PROMPT:
Repeat every entry in the listing below, exactly.

INFORMATION SHOWN:
###

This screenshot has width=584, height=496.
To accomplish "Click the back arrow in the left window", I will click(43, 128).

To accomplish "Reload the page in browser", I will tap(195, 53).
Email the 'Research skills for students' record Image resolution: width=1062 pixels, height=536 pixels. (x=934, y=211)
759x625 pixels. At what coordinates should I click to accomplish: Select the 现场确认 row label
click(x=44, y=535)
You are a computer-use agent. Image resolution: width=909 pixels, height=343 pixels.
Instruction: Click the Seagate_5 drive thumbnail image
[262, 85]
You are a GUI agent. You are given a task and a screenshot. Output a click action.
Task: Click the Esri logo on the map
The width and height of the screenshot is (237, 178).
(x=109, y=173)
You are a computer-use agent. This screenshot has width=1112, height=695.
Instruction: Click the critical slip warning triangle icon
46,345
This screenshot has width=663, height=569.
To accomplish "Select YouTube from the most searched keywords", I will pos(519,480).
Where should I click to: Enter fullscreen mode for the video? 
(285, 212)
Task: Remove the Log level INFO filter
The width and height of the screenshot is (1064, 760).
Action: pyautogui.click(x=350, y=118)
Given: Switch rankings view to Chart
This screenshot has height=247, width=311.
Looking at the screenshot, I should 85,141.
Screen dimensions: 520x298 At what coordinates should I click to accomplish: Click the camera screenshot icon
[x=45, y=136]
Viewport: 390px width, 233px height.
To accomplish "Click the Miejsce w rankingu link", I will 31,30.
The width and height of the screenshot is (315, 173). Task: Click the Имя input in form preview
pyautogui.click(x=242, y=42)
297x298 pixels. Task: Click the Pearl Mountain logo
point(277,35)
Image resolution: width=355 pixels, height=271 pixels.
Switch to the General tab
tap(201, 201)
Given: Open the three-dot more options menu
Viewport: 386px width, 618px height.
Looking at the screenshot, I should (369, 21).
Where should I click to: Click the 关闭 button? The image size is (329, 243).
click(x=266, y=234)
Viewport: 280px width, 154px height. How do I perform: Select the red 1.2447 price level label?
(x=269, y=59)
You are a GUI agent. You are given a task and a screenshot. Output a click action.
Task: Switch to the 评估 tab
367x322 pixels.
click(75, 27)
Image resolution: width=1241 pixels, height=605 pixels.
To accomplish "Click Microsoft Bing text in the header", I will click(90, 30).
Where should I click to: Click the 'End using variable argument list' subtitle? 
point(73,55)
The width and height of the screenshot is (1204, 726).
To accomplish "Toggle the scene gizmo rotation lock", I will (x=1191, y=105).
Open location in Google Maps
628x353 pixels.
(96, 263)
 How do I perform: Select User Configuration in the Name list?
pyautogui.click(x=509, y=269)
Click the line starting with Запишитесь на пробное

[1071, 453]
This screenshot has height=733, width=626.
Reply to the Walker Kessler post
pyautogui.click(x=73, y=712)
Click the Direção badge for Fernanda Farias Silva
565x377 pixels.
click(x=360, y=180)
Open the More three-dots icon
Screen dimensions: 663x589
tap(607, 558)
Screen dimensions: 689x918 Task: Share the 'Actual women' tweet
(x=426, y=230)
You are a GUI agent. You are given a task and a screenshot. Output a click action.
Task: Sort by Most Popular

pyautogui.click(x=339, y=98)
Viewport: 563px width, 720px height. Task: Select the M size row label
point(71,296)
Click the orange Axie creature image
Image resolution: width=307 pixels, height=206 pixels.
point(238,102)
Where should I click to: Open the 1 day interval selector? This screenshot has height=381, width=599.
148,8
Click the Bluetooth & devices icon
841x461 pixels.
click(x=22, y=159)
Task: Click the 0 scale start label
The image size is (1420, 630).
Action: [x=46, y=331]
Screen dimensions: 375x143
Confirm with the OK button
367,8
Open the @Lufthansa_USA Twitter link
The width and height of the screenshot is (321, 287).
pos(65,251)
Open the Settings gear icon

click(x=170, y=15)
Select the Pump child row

###

ANSWER BELOW:
This screenshot has width=584, height=496.
To accomplish "Click the back arrow in the left window", I will click(43, 128).

To accomplish "Reload the page in browser", I will tap(195, 53).
Email the 'Research skills for students' record Image resolution: width=1062 pixels, height=536 pixels. (x=934, y=211)
759x625 pixels. At what coordinates should I click to accomplish: Select the 现场确认 row label
click(x=44, y=535)
You are a computer-use agent. Image resolution: width=909 pixels, height=343 pixels.
Instruction: Click the Seagate_5 drive thumbnail image
[262, 85]
You are a GUI agent. You are given a task and a screenshot. Output a click action.
Task: Click the Esri logo on the map
The width and height of the screenshot is (237, 178).
(x=109, y=173)
You are a computer-use agent. This screenshot has width=1112, height=695.
Instruction: Click the critical slip warning triangle icon
46,345
This screenshot has width=663, height=569.
To accomplish "Select YouTube from the most searched keywords", I will pos(519,480).
Where should I click to: Enter fullscreen mode for the video? 
(285, 212)
Task: Remove the Log level INFO filter
The width and height of the screenshot is (1064, 760).
Action: pyautogui.click(x=350, y=118)
Given: Switch rankings view to Chart
This screenshot has height=247, width=311.
Looking at the screenshot, I should 85,141.
Screen dimensions: 520x298 At what coordinates should I click to accomplish: Click the camera screenshot icon
[x=45, y=136]
Viewport: 390px width, 233px height.
To accomplish "Click the Miejsce w rankingu link", I will 31,30.
The width and height of the screenshot is (315, 173). Task: Click the Имя input in form preview
pyautogui.click(x=242, y=42)
297x298 pixels. Task: Click the Pearl Mountain logo
point(277,35)
Image resolution: width=355 pixels, height=271 pixels.
Switch to the General tab
tap(201, 201)
Given: Open the three-dot more options menu
Viewport: 386px width, 618px height.
Looking at the screenshot, I should (369, 21).
Where should I click to: Click the 关闭 button? The image size is (329, 243).
click(x=266, y=234)
Viewport: 280px width, 154px height. How do I perform: Select the red 1.2447 price level label?
(x=269, y=59)
You are a GUI agent. You are given a task and a screenshot. Output a click action.
Task: Switch to the 评估 tab
367x322 pixels.
click(75, 27)
Image resolution: width=1241 pixels, height=605 pixels.
To accomplish "Click Microsoft Bing text in the header", I will click(90, 30).
Where should I click to: Click the 'End using variable argument list' subtitle? 
point(73,55)
The width and height of the screenshot is (1204, 726).
To accomplish "Toggle the scene gizmo rotation lock", I will (x=1191, y=105).
Open location in Google Maps
628x353 pixels.
(96, 263)
 How do I perform: Select User Configuration in the Name list?
pyautogui.click(x=509, y=269)
Click the line starting with Запишитесь на пробное

[1071, 453]
This screenshot has height=733, width=626.
Reply to the Walker Kessler post
pyautogui.click(x=73, y=712)
Click the Direção badge for Fernanda Farias Silva
565x377 pixels.
click(x=360, y=180)
Open the More three-dots icon
Screen dimensions: 663x589
tap(607, 558)
Screen dimensions: 689x918 Task: Share the 'Actual women' tweet
(x=426, y=230)
You are a GUI agent. You are given a task and a screenshot. Output a click action.
Task: Sort by Most Popular

pyautogui.click(x=339, y=98)
Viewport: 563px width, 720px height. Task: Select the M size row label
point(71,296)
Click the orange Axie creature image
Image resolution: width=307 pixels, height=206 pixels.
point(238,102)
Where should I click to: Open the 1 day interval selector? This screenshot has height=381, width=599.
148,8
Click the Bluetooth & devices icon
841x461 pixels.
click(x=22, y=159)
Task: Click the 0 scale start label
The image size is (1420, 630).
Action: [x=46, y=331]
Screen dimensions: 375x143
Confirm with the OK button
367,8
Open the @Lufthansa_USA Twitter link
The width and height of the screenshot is (321, 287).
pos(65,251)
Open the Settings gear icon

click(x=170, y=15)
Select the Pump child row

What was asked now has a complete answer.